Multi(Versos)Fotos, paisagens, gentes e memórias escritas na poesia de Marco Jardim (@marcoajardim no Instagram)
Eu parecia estar dormindo, com imagens de mera fantasia se constituindo.
Era fim de tarde de domingo e não fugi das agitações juninas.
Apesar de contínuo vento frio, havia uma luz, um semitom, e alguma sensação de saudade.
Eu via me vendo nas crianças com chuvinhas nas mãos.
Eu via meu vulto brilhando nas gotas da flor de chita, muito mais que posso vê-lo hoje ao ar livre.
Sob a sombra de bandeirolas, via em mim um homem fragmentado.
Avistei um senhor distinto, num terno xadrez bem cortado, de alfaiataria, sustentando-se, por uma das mãos, numa bengala de madeira de lei.
Noutra mão, segurava o braço de uma senhora, que vestia bata alva, plissada na cintura, pés calçados em rasteira de renda clara, flor-de-São-João no cabelo.
Rapazes e moças, mais jovens e mais apressados, caminhavam de um lado a outro pelas ruas do arraial sem notar os vestígios das bandeirinhas farfalhando no ar.
Sob a sombra dos papeis de seda, via em mim um homem despedaçado.
As flâmulas batiam feito balões de estrelas felizes com as coisas cá de baixo.
Uma sinfonia inteira que tomava o céu como mar de cores, perto da igreja matriz, donde ergueram, a contento, um pau-de-sebo.
Meu coração se sentia bem-aventurado ao som do vento.
Mas também tomado por certa angústia, uma aflição que não deveria ser.
Sob a sombra das galhardetes, via em mim um homem alquebrado.
Sentei-me para ler o tempo que passava na incomparável luz do sol.
Aquele reflexo, das cores de um corpo em outro no forró, fazia minha lembrança turvar.
Eu ali, numa quermesse de interior, ao lado de uma ciranda, de uma contradança e das fitas do mastro.
Sob a sombra dos pavilhões, via em mim um homem esfacelado.
Vestido em camiseta branca, colar de cordas e tranças, calça solta, sandálias de couro sem meias a cobrir os pés frios, bracelete indígena cor de barro cru, cabelos
livres sob a sombra dos emblemas, tive a sensação de que parte de minha formação moral estava lá, sob as bandeirolas.
Meu beijo estava lá, como um reino grandioso e fadado.
Sob a sombra das divisas, via em mim um homem separado.
Ainda que estivesse envolto em algum refúgio celestial do fim da tarde, fui chamado para proferir uma homenagem ao santo.
Fiz gente rir e chorar e terminei no jargão de que a paz do domingo começa no coração.

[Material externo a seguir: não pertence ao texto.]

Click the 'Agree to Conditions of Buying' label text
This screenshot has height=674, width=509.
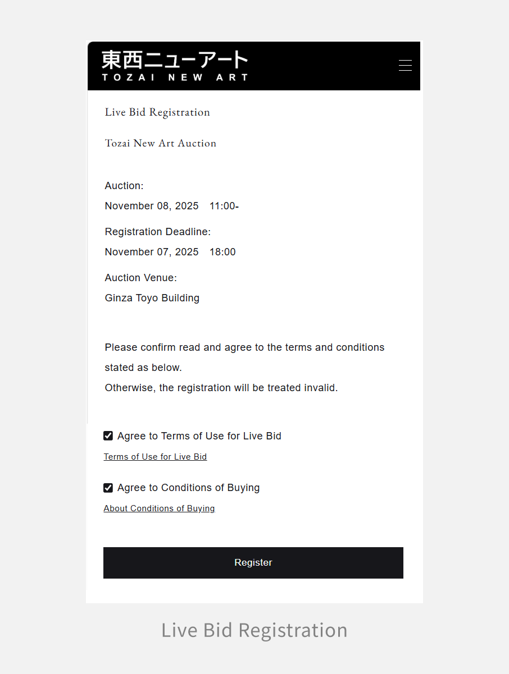188,488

Digo jargão porque tive que acordar das coisas no mundo da tarde, que pareciam um tanto entornadas, como a água da bacia lavada nos pés do trovador.

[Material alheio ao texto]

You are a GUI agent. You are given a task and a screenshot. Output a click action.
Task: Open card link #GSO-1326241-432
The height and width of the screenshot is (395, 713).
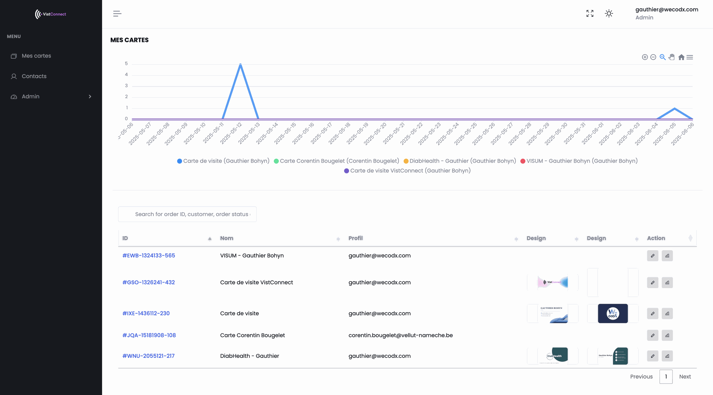tap(149, 283)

Na escadaria do casarão ladeando a igreja, o trovador era um sanfoneiro solitário, cego da retina, que fez da paisagem sonora minha declaração divina.
Sob a sombra dos estandartes, vi em mim um homem dividido.
Jamais havia notado tantas pequenas bandeiras hasteadas no ar pelas tiras de cordão.
Sempre me apeguei às pessoas que se aferram ao mundo em transformação.
Preferiria ver o sol assim, brilhando refletido nas fendas da seda do papel.
Sob a sombra das divisas, via em mim um homem estilhaçado.
Vi a grata presença dos que acompanhavam a procissão para algum lugar do dia ou da noite a tardar.
Vi o sorriso das meninas gêmeas vestidas de chitão tom de brasa.
E espíritos antigos a dançarem na vila, estampando cores inteiras, tais quais bandeirolas sobre as fogueiras.
Cumprimentei o moço da zabumba, que acompanhou minha vista ao céu pontilhado de aquarelas.
Sob a sombra dos jalões, via em mim um homem avariado.
"Quais cores você vê nestas formas que voam sob o grande nevoeiro espalhado?", perguntaram-me.
Vejo primeiro as bandeirolas em sépia, amareladas.
Tudo o mais, ao pôr-do-sol, parecem costumes de devaneios acalentados.
Sob a sombra das bandeirolas, o que vejo em mim é um homem de sonhos fraturados.